On 9/16/19, Hongyi Zhao wrote:
>
> What is the Difference Between quit() and exit() commands in Python?
They're different instances of the Quitter class, which is available
if site.py is imported (i.e. not with the -S command-line option).
They're created by site.setquit():
def setquit():
"""Define new builtins 'quit' and 'exit'.
These are objects which make the interpreter exit when called.
The repr of each object contains a hint at how it works.
"""
if os.sep == '\\':
eof = 'Ctrl-Z plus Return'
else:
eof = 'Ctrl-D (i.e.

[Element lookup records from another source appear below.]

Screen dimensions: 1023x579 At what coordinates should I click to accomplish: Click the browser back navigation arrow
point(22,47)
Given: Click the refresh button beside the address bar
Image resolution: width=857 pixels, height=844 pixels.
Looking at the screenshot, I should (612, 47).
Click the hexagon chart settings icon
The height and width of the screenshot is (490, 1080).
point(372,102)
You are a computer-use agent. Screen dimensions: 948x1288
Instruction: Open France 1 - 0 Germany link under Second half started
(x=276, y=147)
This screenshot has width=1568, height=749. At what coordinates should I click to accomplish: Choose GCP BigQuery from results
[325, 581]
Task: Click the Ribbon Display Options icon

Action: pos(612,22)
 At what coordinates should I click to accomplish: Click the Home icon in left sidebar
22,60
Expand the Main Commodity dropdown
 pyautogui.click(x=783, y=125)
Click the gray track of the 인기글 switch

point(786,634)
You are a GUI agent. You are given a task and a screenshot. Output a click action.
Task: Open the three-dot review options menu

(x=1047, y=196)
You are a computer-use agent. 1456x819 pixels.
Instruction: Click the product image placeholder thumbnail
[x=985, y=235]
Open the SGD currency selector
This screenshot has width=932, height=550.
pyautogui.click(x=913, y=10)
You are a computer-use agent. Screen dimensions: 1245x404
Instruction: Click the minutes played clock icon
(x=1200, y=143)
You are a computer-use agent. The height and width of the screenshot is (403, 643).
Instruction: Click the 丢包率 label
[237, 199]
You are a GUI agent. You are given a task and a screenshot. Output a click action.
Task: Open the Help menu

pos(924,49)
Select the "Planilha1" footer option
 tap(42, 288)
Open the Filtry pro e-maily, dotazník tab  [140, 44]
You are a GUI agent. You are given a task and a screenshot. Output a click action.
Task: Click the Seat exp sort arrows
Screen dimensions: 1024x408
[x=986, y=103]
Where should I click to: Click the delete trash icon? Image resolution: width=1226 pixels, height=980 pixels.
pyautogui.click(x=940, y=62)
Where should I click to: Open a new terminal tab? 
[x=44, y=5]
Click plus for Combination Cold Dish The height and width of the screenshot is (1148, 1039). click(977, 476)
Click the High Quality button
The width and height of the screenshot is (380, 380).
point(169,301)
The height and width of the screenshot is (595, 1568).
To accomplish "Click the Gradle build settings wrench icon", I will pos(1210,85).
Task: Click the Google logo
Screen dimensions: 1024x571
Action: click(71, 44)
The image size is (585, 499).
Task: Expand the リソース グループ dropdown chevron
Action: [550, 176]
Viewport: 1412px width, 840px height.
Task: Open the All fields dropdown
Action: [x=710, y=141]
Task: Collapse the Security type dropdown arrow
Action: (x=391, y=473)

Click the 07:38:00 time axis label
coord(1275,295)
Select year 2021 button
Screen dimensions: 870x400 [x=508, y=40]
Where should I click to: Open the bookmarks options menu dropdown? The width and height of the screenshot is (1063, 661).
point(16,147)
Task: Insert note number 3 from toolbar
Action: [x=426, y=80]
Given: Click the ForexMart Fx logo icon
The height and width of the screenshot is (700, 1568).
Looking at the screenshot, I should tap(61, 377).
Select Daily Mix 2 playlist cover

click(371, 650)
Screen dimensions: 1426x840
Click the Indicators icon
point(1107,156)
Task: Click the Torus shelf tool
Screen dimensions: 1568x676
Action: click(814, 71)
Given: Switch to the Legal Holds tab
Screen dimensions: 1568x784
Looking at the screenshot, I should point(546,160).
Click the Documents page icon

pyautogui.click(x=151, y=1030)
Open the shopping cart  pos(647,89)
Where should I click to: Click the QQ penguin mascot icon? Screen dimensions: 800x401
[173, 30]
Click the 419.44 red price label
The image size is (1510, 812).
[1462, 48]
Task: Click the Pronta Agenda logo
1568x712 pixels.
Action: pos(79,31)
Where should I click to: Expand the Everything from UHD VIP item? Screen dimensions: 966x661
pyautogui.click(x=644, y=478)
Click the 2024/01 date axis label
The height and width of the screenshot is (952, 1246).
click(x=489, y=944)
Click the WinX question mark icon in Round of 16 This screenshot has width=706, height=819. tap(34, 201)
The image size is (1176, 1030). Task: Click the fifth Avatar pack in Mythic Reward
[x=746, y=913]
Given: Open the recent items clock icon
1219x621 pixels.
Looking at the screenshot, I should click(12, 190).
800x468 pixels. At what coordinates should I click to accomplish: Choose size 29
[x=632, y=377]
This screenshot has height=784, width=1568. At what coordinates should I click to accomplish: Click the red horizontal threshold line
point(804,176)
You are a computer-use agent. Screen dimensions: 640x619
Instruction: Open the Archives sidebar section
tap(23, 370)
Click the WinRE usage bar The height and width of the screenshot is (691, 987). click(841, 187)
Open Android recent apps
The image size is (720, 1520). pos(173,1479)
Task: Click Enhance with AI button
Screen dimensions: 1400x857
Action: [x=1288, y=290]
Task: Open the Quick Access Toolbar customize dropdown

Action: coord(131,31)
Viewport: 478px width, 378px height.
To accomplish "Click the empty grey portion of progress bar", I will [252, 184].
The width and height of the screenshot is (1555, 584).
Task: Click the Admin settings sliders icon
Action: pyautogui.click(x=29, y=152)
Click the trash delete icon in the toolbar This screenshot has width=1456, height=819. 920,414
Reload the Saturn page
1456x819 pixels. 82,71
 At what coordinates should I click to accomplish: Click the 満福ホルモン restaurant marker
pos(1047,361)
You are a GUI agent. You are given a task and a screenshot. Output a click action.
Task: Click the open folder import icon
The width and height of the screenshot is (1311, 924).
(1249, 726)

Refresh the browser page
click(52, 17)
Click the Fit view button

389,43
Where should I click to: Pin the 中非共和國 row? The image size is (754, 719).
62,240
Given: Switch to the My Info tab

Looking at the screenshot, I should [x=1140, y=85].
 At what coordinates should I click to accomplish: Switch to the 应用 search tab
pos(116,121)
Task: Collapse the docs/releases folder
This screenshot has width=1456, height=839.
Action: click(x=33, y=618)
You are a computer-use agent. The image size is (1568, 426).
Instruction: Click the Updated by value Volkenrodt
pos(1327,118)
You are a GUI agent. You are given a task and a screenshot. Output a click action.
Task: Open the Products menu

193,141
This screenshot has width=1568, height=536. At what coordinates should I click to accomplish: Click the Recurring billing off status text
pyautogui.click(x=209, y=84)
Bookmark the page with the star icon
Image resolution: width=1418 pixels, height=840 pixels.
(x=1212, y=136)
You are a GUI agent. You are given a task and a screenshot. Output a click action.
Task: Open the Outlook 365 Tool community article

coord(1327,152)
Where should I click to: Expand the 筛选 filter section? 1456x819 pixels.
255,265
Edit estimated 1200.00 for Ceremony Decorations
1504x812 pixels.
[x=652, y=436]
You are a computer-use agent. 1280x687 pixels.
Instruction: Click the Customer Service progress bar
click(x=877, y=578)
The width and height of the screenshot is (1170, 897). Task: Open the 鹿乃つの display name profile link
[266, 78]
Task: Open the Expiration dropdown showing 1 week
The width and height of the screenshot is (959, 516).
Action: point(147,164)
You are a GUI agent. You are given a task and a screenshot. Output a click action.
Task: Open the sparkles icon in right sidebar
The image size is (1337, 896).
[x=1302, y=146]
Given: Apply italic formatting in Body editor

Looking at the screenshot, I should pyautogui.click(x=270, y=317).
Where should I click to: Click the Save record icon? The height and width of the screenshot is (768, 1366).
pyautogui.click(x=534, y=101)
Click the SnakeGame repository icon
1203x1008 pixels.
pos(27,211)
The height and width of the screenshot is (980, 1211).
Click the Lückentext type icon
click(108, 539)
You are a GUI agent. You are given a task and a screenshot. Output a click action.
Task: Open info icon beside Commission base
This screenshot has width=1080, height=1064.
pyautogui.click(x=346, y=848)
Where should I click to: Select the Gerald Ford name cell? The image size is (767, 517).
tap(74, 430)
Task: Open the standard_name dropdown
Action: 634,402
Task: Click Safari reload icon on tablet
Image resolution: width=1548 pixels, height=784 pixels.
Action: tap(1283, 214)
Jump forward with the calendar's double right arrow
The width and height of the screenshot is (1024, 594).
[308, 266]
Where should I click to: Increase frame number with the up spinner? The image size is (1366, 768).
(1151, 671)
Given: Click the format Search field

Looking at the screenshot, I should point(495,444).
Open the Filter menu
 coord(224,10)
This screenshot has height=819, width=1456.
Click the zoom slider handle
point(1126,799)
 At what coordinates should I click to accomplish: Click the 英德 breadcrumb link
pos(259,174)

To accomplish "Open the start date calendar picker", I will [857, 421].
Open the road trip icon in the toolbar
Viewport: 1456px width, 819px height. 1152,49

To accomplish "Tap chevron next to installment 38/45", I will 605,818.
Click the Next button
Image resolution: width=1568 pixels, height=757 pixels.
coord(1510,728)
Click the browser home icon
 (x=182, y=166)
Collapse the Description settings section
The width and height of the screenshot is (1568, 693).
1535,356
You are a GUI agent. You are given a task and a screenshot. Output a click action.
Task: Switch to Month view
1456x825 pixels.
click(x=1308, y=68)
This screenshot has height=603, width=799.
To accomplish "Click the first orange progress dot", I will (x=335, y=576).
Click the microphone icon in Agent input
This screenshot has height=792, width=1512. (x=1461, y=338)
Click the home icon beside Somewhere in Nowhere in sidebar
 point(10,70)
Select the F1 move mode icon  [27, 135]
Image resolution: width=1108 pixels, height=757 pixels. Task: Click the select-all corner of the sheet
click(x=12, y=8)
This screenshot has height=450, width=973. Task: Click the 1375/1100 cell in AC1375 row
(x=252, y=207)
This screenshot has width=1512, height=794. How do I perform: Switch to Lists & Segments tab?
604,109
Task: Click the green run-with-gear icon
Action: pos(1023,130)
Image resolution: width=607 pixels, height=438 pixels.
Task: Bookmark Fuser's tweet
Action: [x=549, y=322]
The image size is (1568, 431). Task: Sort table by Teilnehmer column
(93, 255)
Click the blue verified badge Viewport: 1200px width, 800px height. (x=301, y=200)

EOF)'
builtins.quit = _sitebuiltins.Quitter('quit', eof)
builtins.exit = _sitebuiltins.Quitter('exit', eof)
exit(code) or quit(code) closes sys.stdin and raises SystemExit(code):
>>> quit.__class__
>>> print(inspect.getsource(type(quit)))
class Quitter(object):
def __init__(self, name, eof):
self.name = name
self.eof = eof
def __repr__(self):
return 'Use %s() or %s to exit' % (self.name, self.eof)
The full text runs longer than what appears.